**EXERCISE BRIEF:** Please copy out the lines below, starting with the line containing "Task: Click the ATENÇÃO text line" and going on through the line containing "Where should I", leaving out the pictures.
─── DATASET CONTENT ───
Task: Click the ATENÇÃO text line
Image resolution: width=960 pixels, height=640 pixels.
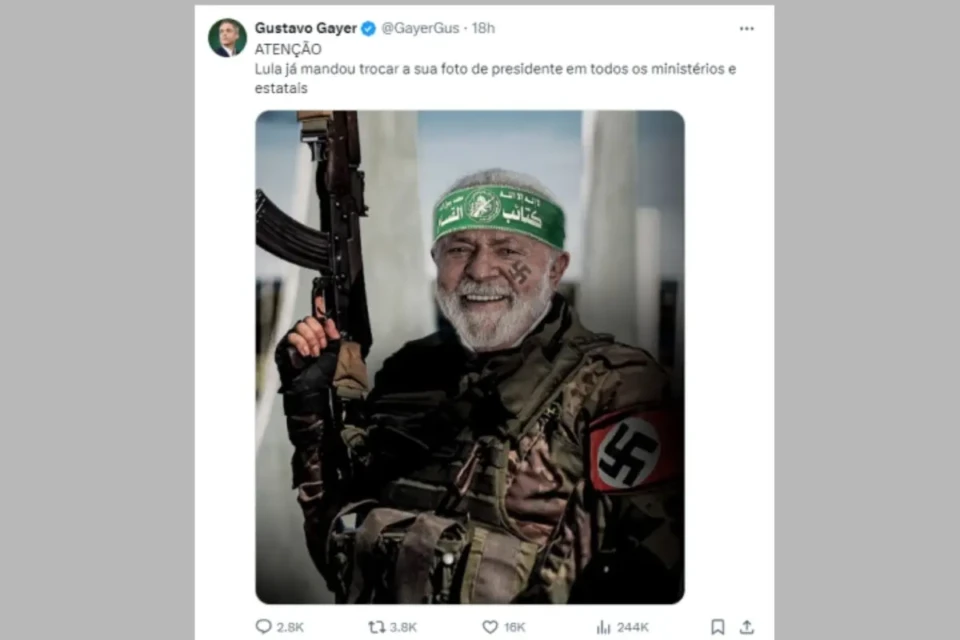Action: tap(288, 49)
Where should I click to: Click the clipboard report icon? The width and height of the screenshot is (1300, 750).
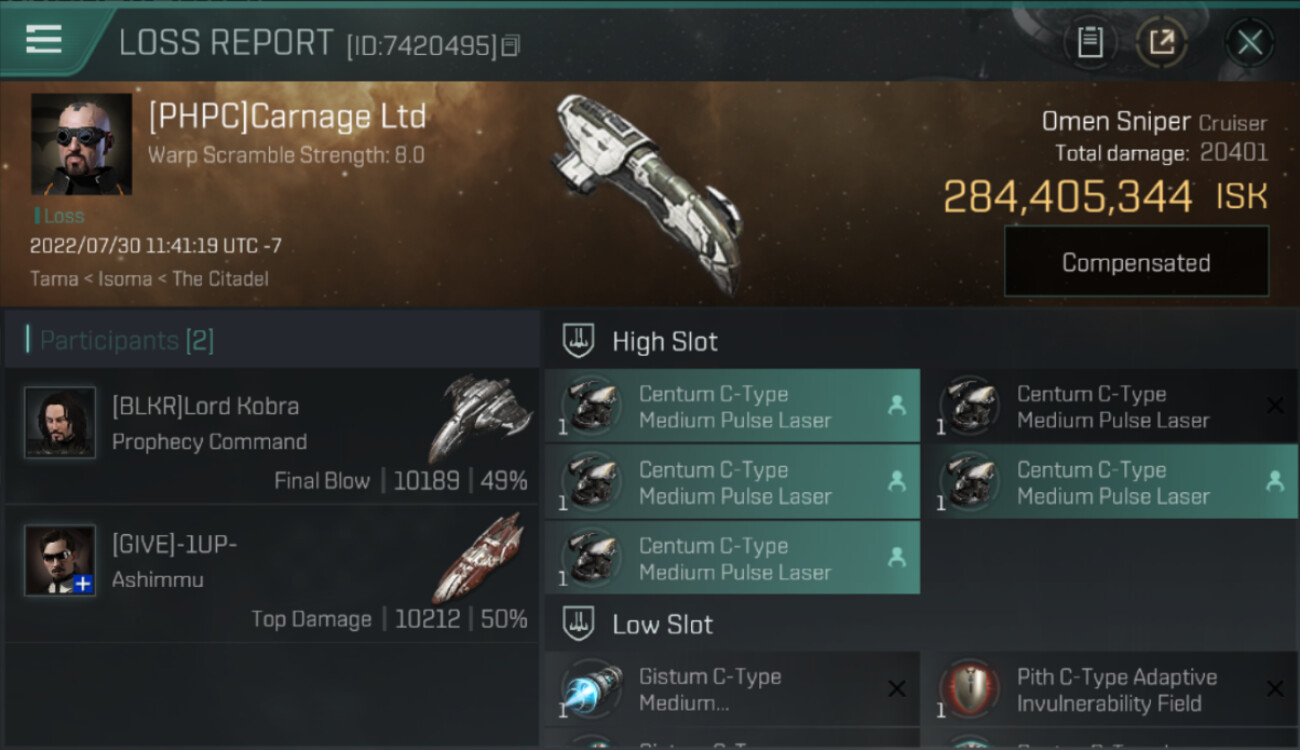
───
─── DATASET CONTENT ───
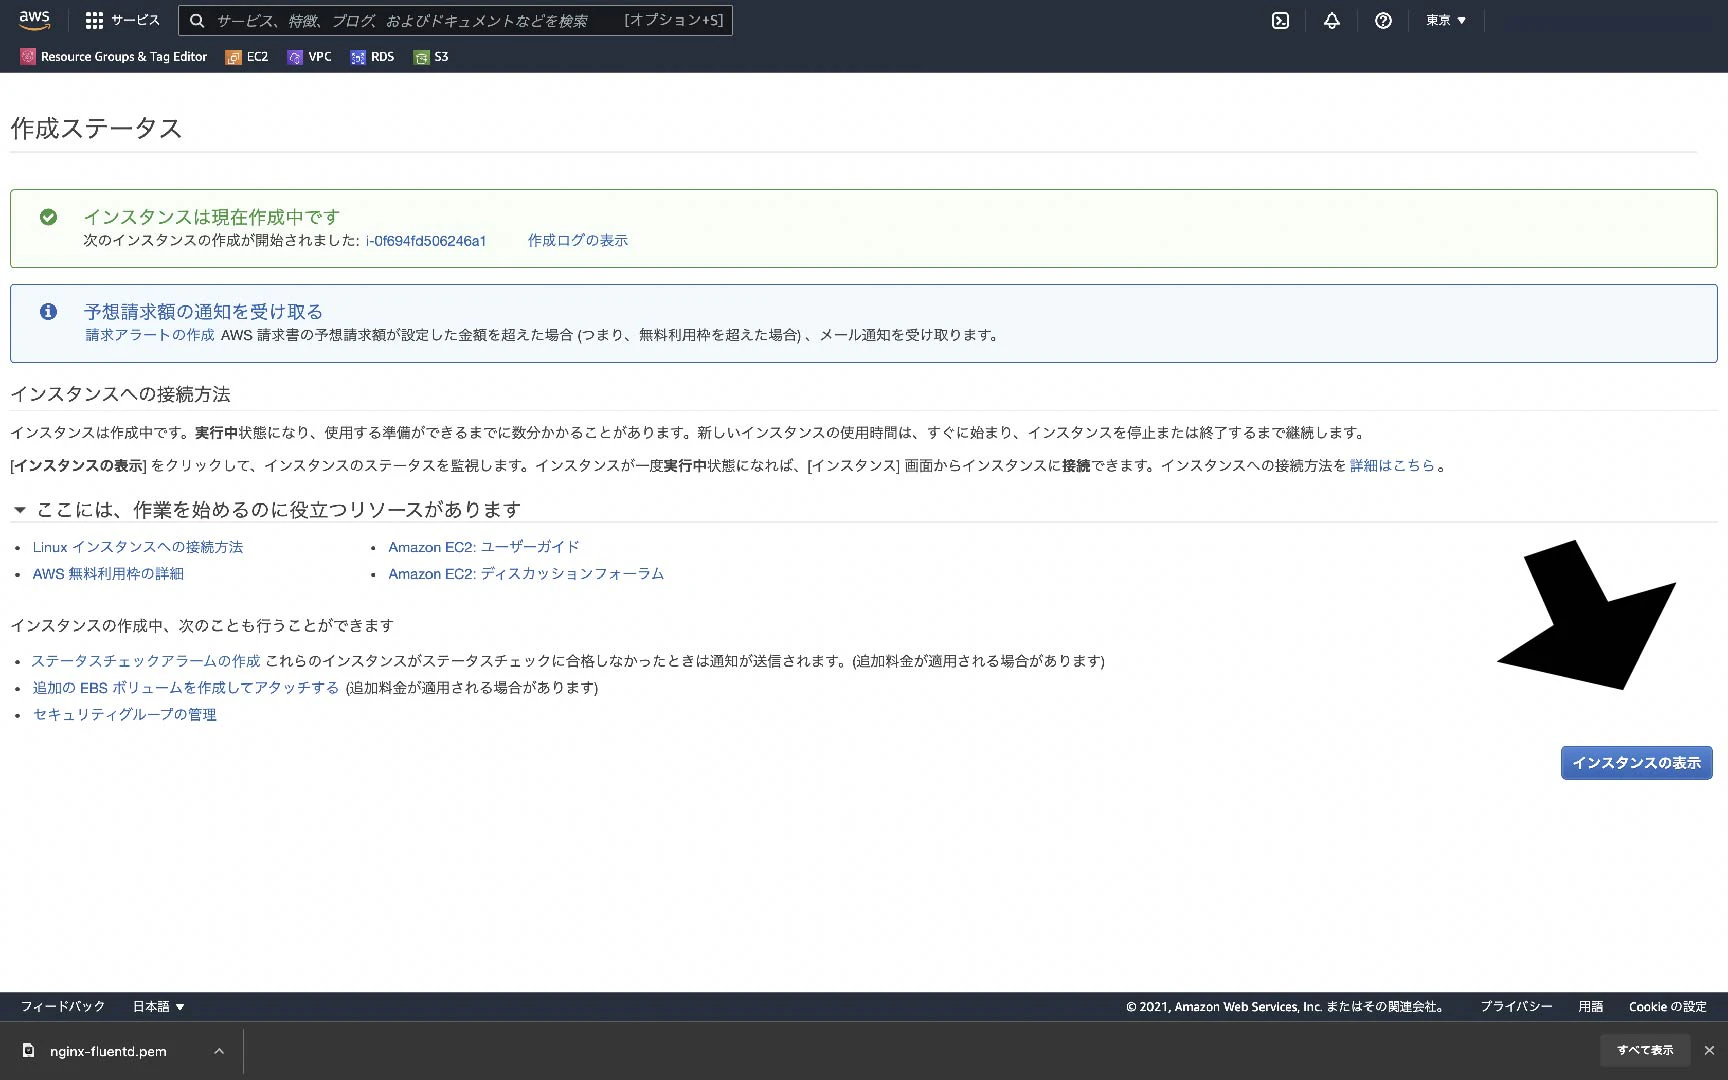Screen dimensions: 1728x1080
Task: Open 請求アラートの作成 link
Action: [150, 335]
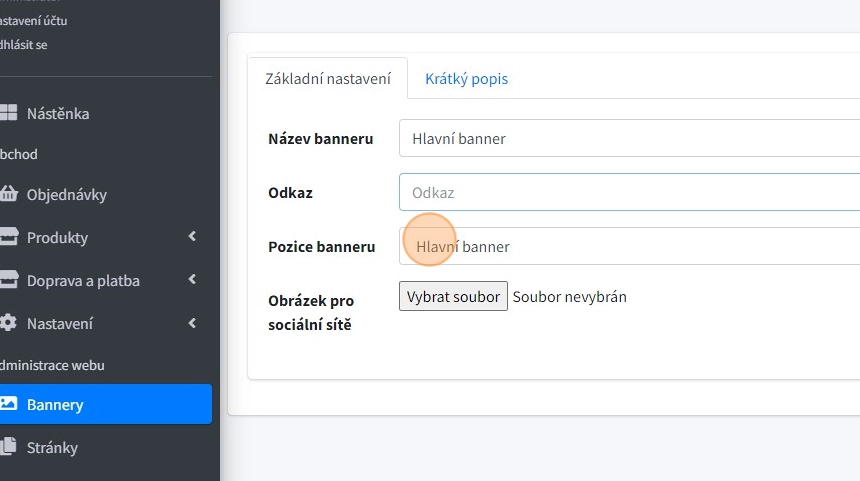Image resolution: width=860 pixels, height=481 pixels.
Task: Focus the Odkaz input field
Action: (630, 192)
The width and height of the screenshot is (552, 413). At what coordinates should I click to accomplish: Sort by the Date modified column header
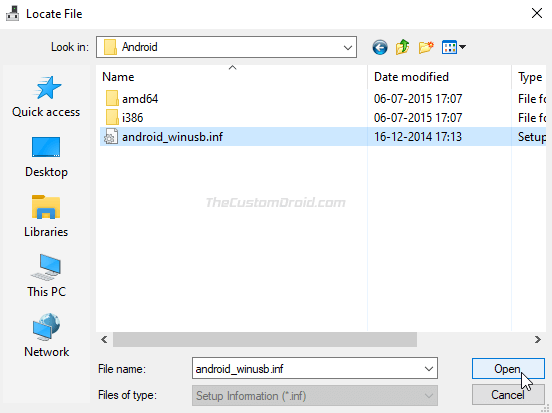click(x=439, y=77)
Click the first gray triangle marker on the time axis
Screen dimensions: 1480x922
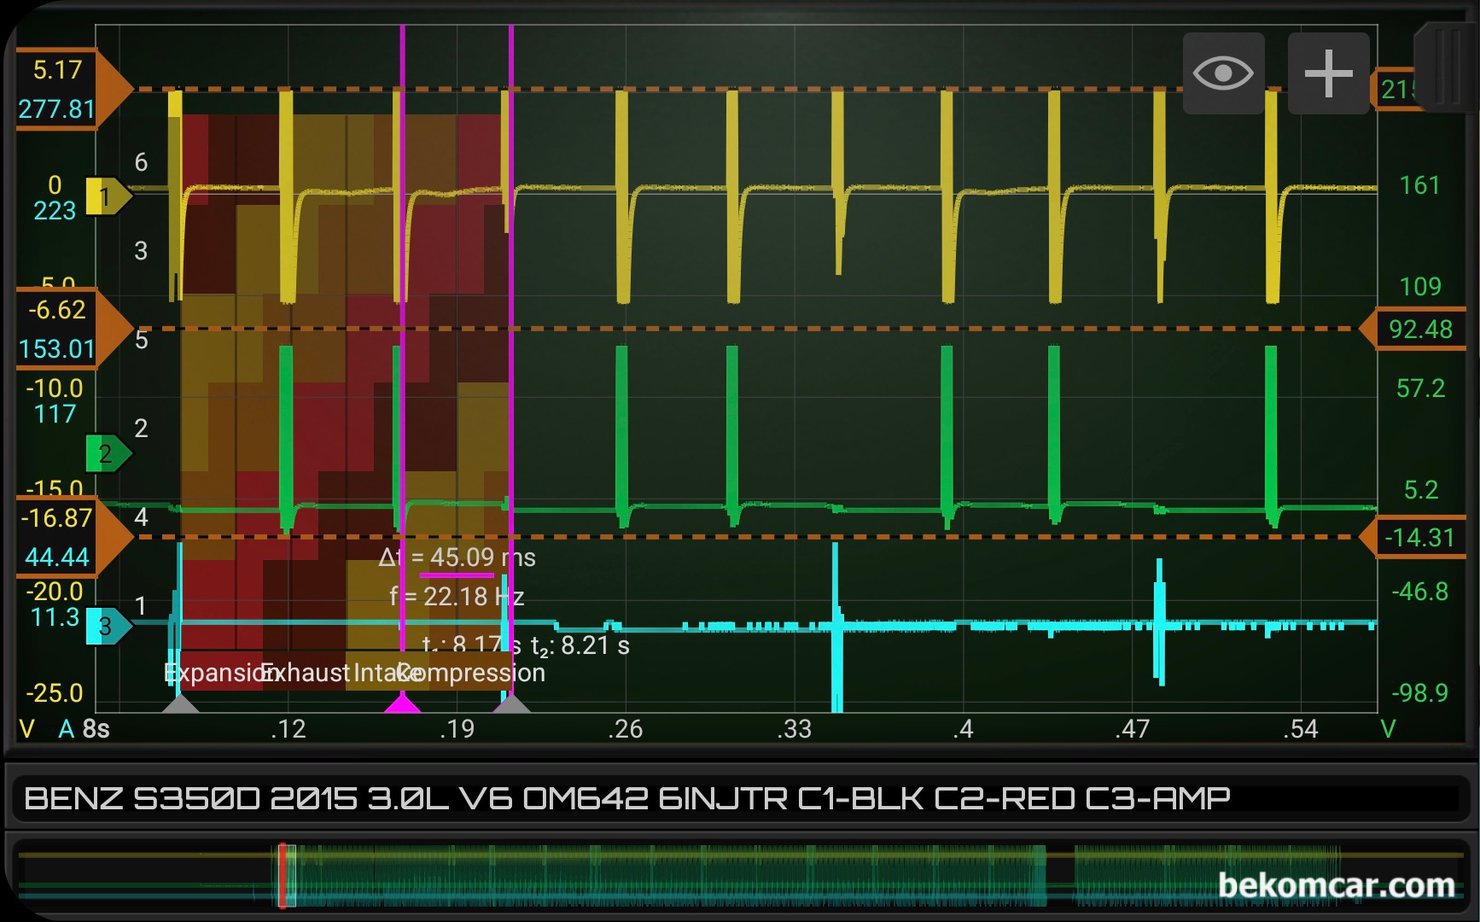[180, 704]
───
**RESULT BELOW:**
Task: Click the ATENÇÃO text line
Image resolution: width=960 pixels, height=640 pixels.
Action: tap(288, 49)
Where should I click to: Click the clipboard report icon? The width and height of the screenshot is (1300, 750).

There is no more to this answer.